Leaning over, Glory slid open the bottom drawer of her dresser and dug beneath
her underwear for the stash she had deposited there after dinner: a warm,
unopened carton of milk and a paper bag stuffed with crumbled potato chips,
sunflower seeds, mushed banana, and hard-boiled egg.
The
ten-year-old girl stood up and stuffed her bare feet into sneakers. It was time
to go. She bent back the broken screen from her window until she could fit one
leg outside the house, then the other. She held the paper bag between her teeth
and squeezed the milk carton under her arm. She jumped awkwardly, landing in
the dirt five feet below. Her mouth opened with a loud
oof
, and the bag
fell and spilled. She picked it up and checked inside. There was still plenty
of food.
Glory
bit her lip and peered at the messy weeds in the yard and the nearby woods. The
world felt big, and she felt small. The moonless sky glistened with stars. The
pines swayed like giants and whispered to each other. Swallowing down her fear,
she sprinted through the tall grass. She figured if she went fast enough, the
ticks and the box elder bugs clinging to the green shoots wouldn't land on her.

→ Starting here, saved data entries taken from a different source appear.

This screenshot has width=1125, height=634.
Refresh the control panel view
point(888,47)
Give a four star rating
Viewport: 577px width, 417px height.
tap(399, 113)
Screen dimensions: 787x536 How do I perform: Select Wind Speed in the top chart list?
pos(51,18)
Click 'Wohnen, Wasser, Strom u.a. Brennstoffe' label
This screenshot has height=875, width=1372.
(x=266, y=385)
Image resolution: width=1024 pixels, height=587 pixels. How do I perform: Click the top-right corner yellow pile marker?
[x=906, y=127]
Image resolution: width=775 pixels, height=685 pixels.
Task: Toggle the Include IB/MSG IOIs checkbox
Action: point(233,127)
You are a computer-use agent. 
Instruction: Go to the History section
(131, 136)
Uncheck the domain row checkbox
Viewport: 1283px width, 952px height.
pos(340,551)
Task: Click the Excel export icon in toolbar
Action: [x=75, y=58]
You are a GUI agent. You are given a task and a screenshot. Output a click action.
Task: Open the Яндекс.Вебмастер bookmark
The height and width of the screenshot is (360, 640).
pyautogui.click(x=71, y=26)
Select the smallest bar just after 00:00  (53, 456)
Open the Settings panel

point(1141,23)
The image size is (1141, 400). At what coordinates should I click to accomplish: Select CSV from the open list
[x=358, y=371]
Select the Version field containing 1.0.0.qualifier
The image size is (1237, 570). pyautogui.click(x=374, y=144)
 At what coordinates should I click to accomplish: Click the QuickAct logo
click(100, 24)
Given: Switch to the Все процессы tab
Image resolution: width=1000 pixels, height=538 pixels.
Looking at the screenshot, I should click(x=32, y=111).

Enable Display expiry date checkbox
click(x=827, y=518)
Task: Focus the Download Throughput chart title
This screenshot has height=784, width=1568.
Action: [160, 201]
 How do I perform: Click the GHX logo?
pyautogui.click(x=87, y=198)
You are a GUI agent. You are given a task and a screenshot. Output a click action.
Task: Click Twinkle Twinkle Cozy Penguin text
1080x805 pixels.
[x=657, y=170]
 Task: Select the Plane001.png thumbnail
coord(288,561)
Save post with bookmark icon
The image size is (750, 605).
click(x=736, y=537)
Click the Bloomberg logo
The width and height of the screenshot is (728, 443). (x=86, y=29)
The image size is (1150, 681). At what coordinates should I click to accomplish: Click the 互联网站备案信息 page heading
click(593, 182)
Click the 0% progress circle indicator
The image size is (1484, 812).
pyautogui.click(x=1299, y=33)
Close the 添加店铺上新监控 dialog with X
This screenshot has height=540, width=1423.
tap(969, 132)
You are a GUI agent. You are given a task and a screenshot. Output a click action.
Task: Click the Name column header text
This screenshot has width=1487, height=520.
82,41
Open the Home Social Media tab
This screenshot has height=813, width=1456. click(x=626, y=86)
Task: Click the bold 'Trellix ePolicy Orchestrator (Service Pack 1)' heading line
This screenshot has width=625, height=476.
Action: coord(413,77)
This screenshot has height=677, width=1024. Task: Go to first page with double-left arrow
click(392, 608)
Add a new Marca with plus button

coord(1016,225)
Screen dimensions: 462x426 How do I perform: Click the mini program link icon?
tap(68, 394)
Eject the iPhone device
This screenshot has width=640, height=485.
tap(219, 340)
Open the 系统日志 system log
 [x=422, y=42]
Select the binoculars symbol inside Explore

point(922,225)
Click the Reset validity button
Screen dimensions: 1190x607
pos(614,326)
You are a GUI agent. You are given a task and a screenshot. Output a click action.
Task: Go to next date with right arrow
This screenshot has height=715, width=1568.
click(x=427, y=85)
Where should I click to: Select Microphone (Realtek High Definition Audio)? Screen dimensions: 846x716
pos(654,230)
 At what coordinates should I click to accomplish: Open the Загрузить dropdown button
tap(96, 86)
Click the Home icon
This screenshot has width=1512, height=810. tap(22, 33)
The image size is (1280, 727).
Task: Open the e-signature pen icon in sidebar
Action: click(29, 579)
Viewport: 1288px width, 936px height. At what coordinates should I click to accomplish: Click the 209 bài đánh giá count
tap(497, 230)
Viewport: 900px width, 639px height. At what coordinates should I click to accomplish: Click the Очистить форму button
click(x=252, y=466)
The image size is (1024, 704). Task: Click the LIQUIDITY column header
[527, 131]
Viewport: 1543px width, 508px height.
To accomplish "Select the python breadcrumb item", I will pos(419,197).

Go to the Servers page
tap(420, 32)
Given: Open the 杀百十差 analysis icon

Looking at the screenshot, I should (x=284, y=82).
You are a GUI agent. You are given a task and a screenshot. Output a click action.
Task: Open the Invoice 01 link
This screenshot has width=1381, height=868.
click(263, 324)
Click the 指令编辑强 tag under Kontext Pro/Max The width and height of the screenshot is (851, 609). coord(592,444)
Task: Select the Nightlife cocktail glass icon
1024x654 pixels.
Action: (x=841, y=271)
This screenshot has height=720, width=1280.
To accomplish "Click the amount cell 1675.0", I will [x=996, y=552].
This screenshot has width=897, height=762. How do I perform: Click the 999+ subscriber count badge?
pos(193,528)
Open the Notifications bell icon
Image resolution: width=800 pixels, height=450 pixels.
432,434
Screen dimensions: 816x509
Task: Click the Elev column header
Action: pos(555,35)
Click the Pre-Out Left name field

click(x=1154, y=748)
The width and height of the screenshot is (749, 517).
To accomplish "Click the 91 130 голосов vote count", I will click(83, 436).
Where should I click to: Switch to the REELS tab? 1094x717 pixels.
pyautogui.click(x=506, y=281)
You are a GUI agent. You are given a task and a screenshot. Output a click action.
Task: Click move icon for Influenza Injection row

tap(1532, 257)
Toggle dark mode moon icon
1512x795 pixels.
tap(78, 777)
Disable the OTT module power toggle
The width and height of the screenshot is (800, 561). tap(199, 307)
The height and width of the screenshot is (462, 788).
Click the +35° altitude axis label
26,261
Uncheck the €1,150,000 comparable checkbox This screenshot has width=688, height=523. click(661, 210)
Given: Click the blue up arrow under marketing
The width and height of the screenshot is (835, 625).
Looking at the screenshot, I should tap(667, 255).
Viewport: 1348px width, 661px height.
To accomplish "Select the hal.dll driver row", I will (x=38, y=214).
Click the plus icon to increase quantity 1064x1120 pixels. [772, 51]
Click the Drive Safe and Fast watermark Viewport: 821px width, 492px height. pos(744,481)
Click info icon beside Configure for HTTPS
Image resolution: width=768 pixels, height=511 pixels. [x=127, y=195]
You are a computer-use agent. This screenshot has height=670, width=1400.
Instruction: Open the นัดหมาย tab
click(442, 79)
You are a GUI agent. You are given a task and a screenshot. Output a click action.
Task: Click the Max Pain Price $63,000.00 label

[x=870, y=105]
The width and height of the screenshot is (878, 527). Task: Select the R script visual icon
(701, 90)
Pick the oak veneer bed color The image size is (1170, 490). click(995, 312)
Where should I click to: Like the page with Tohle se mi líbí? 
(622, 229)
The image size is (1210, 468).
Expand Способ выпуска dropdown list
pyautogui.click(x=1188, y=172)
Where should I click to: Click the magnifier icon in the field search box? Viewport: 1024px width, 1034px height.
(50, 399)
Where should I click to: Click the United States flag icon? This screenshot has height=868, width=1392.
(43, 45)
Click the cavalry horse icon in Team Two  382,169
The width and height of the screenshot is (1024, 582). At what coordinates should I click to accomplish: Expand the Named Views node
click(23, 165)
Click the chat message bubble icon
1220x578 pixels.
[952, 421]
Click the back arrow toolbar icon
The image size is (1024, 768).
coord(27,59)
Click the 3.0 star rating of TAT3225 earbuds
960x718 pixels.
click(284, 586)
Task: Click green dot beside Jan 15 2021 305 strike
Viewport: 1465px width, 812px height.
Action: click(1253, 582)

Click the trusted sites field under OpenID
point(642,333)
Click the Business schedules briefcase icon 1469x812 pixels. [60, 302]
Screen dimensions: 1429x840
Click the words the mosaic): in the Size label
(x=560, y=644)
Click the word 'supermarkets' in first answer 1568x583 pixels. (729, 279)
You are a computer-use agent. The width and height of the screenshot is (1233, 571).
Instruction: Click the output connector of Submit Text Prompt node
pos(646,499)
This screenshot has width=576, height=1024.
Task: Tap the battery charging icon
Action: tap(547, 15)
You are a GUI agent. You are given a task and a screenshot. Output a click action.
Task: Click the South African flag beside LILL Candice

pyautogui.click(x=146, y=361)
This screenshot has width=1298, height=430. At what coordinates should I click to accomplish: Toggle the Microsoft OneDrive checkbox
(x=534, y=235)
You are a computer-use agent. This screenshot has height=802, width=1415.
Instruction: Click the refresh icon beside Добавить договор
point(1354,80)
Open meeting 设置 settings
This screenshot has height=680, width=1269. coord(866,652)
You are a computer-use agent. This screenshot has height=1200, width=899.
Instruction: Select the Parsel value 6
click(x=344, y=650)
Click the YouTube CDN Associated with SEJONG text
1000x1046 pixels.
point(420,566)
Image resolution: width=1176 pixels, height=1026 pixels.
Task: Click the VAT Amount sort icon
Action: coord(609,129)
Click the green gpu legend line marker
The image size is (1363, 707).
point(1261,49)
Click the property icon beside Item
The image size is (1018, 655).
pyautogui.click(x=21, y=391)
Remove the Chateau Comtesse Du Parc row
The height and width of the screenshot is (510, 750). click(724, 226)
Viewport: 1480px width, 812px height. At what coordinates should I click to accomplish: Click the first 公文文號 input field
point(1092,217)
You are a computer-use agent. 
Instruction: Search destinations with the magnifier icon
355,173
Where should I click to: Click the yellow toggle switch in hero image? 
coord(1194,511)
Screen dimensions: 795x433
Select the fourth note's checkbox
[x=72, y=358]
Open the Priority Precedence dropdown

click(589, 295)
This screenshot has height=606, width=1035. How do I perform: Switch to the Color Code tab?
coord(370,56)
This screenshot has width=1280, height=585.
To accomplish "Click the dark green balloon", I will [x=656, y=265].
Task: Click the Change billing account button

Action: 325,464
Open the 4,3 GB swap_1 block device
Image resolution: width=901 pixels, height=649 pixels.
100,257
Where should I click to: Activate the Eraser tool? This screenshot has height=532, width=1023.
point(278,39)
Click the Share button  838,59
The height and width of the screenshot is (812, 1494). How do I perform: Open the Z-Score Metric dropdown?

Her arms pumped, and her long hair flew behind her. She reached the dirt road,
which was rippled with tractor ruts, and she stopped, breathing hard in the
stifling air.
The
rural lane looked lonely. There were no cars and no street lights, just a
crooked row of telephone poles beside her, holding the bowed wires like jump
ropes. The two-story house loomed across the way, sheltered by oak trees down a
long driveway. Glory ran again but slowed to a nervous walk when she got close.
The chipped paint and hanging shutters gave her a creepy feeling, and when the
wind blew, the house sighed. She'd asked her mother once if the Bone house was
haunted. Her mother had gotten a strange look on her face and said there were
no such things as ghosts or monsters, just unhappy people.